いつも以上に先生の話している言葉が頭に入ってこないのに、いつもなら襲ってくる眠気は全くなくて、ただぼーっと窓の外を眺めていたらいつの間にか授業が終わっていた。ドキドキは強くなっていく。

 青山を前にすると、どうしても素直になれない。自分が自分じゃなくなってしまう。ぐるぐると頭の中をめぐり続ける思考を簡単に手放せたらよかったのに……。

 ショートホームルームも終えて、あとは帰るだけ。五限目が始まってからずっと、気まずくて隣を見れていない。どうしよう、と視線を下に向けたまま立ち上がることもできずにいると、たたたとよっちゃんが駆け寄ってきた。

 「れんちゃん、もう帰るー?」
 「よっちゃん……」

 何と言おうか迷いながら口を開けば、すっと立ち上がった長身にそれを遮られる。

 「ごめんね、吉野くん。今日はれんたろーのこと借りてもいい?」
 「えっ、あっ、うん。どうぞどうぞ、持ってっちゃって!」
 「人をものみたいに言いやがって……」

 俺と青山の顔を交互に見たよっちゃんが、にっこりと笑みを浮かべて俺を差し出す。あまりにも軽いノリにぶつくさ文句を言えば、よっちゃんに耳打ちされる。

 「なんか今日のれんちゃん、どんよりしてる。思ってることがあるなら、全部ぶつけちゃった方がいいよ」
 「俺は別に……」
 「じゃあ、ぶつけられるのもちゃんと受け止めてあげて」
 「……ん、わかってる」

 きっとよっちゃんは、俺が意地を張って素直になれないことを見透かしているんだ。親友からのアドバイスにこくりと頷けば、「えらいえらい」と褒められる。

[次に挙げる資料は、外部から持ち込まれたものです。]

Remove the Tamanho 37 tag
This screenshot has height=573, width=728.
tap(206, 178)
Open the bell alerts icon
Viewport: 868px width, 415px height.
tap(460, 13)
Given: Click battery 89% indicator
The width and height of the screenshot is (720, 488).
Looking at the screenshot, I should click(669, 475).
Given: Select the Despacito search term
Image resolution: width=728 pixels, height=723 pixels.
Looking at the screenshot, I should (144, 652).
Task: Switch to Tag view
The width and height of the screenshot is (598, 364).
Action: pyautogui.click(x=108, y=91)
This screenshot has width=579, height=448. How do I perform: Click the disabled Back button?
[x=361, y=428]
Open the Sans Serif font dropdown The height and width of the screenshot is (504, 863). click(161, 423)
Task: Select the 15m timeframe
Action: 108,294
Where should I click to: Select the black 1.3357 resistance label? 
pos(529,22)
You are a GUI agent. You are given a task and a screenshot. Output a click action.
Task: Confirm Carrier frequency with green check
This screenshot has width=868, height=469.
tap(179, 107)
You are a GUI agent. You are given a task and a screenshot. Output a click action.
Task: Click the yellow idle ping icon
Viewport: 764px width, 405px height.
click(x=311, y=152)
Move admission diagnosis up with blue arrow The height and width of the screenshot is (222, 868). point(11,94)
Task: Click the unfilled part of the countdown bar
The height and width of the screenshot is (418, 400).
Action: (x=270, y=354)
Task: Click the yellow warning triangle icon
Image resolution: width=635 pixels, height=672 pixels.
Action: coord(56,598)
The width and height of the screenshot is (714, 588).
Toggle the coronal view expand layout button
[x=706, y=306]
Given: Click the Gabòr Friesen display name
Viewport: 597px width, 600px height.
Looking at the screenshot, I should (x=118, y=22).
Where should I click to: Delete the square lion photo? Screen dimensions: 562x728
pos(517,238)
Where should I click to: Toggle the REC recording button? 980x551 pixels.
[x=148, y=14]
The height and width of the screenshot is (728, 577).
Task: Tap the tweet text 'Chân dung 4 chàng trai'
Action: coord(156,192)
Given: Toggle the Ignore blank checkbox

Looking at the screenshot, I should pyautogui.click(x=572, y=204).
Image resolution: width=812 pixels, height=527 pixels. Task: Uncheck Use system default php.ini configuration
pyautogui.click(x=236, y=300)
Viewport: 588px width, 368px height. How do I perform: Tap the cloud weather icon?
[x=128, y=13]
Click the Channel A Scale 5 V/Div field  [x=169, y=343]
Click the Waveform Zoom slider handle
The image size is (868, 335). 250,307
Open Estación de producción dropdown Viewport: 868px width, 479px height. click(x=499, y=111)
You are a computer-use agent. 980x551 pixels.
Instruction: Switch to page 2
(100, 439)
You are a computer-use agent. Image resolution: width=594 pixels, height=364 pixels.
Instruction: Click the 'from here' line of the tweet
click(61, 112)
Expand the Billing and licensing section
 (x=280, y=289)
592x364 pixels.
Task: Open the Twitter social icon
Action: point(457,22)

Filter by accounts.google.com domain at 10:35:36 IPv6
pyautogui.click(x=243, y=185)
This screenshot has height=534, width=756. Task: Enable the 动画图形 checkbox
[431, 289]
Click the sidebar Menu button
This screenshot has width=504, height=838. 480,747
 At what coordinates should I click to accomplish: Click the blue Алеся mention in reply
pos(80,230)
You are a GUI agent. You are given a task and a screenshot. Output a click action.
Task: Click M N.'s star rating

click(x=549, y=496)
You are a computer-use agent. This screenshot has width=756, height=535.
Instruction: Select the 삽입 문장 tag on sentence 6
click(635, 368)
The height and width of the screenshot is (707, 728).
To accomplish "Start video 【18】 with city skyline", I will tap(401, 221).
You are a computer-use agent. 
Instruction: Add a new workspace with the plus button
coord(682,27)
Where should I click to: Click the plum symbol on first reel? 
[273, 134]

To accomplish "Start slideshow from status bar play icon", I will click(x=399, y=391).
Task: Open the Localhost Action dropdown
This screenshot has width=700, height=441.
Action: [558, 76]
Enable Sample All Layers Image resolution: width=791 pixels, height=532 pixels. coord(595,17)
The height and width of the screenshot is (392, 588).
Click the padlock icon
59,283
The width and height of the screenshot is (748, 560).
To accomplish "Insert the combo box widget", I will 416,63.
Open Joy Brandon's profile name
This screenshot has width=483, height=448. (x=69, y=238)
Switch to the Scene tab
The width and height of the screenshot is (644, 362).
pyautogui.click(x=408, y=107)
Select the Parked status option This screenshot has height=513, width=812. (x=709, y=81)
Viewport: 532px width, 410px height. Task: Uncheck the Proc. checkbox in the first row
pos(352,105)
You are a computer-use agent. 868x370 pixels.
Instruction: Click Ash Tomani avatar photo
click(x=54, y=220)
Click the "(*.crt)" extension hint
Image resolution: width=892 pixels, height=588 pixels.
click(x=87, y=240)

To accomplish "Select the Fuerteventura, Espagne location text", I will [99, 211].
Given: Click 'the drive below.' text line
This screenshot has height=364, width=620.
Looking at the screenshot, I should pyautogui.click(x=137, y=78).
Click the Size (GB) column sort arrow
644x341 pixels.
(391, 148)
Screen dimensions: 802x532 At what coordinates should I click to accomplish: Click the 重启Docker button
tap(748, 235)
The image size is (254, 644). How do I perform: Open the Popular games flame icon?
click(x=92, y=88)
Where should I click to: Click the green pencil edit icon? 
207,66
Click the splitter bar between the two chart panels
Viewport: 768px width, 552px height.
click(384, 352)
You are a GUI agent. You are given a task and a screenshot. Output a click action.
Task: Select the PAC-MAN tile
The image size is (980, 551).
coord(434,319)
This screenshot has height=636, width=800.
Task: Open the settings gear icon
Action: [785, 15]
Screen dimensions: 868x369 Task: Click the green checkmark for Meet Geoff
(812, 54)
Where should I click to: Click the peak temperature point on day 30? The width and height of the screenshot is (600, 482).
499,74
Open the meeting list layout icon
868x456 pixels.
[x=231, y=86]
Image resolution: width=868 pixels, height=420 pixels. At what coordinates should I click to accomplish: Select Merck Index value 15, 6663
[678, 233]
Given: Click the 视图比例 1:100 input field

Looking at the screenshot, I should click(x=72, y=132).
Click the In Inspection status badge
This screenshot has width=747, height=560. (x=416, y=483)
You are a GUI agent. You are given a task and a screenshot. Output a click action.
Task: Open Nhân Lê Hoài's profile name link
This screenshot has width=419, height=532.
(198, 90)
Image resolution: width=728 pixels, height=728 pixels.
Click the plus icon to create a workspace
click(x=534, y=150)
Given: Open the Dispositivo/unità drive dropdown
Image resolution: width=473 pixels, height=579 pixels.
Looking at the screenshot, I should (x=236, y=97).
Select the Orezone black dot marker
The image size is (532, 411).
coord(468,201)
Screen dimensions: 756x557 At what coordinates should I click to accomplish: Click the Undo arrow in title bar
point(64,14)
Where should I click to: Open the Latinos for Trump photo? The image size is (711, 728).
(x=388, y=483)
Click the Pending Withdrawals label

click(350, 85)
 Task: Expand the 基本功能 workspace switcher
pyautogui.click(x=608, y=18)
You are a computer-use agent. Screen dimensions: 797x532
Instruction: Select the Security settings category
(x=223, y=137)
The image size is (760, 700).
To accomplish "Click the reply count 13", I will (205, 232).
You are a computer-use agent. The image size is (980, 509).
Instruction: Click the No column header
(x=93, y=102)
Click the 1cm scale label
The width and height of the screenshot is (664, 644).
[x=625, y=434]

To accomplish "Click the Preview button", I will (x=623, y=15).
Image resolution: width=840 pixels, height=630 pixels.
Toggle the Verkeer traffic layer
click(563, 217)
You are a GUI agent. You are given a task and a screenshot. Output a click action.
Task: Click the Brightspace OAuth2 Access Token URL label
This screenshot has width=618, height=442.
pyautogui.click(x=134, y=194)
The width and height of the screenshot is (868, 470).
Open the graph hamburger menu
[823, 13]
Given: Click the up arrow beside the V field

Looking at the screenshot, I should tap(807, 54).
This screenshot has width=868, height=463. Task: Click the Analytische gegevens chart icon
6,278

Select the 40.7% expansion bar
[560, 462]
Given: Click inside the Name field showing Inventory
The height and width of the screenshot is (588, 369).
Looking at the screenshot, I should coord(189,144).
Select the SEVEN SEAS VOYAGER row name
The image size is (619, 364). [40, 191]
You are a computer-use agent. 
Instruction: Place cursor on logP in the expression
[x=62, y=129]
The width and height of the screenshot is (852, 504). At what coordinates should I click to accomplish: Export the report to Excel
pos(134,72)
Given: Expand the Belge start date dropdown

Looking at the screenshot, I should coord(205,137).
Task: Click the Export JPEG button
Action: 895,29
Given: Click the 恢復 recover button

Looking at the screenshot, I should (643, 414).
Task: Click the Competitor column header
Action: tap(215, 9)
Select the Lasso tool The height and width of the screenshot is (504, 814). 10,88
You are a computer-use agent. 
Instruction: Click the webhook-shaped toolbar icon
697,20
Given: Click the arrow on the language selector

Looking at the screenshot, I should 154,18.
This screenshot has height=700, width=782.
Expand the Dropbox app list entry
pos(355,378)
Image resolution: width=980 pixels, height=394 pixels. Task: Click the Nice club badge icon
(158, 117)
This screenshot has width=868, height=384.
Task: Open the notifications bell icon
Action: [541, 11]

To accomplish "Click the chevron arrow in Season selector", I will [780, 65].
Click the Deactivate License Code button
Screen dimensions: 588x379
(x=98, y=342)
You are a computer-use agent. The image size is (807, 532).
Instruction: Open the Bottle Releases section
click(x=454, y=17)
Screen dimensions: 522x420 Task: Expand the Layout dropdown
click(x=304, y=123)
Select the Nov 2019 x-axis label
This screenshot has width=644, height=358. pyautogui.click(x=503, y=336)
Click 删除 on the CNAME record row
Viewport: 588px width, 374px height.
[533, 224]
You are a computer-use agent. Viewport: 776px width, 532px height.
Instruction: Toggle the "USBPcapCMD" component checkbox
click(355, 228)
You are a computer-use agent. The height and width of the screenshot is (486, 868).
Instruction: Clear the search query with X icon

いや、俺のこと、何歳だと思ってんだ。

 「じゃあ、俺は檜山とかーえろっ。檜山ぁ!」
 「ぐぇっ、急に抱きついてくんな!」

 よっちゃんに潰されかけている檜山に内心両手を合わせながら、青山に向き直る。叱られるのを覚悟した犬のように、しょんぼりとした様子の青山に声をかけた。
 
 「はぁ……、帰んぞ」
 「うん」

 教室を出て、廊下を歩いていると、隣に並ぶこいつがいかに人気かを思い知らされる。そうして会話もないまま、ただ歩き続けた。すれ違う人の視線はやっぱり俺を通り過ぎて、青山に向かう。それを見て、やっぱりモテるんだなあと実感した。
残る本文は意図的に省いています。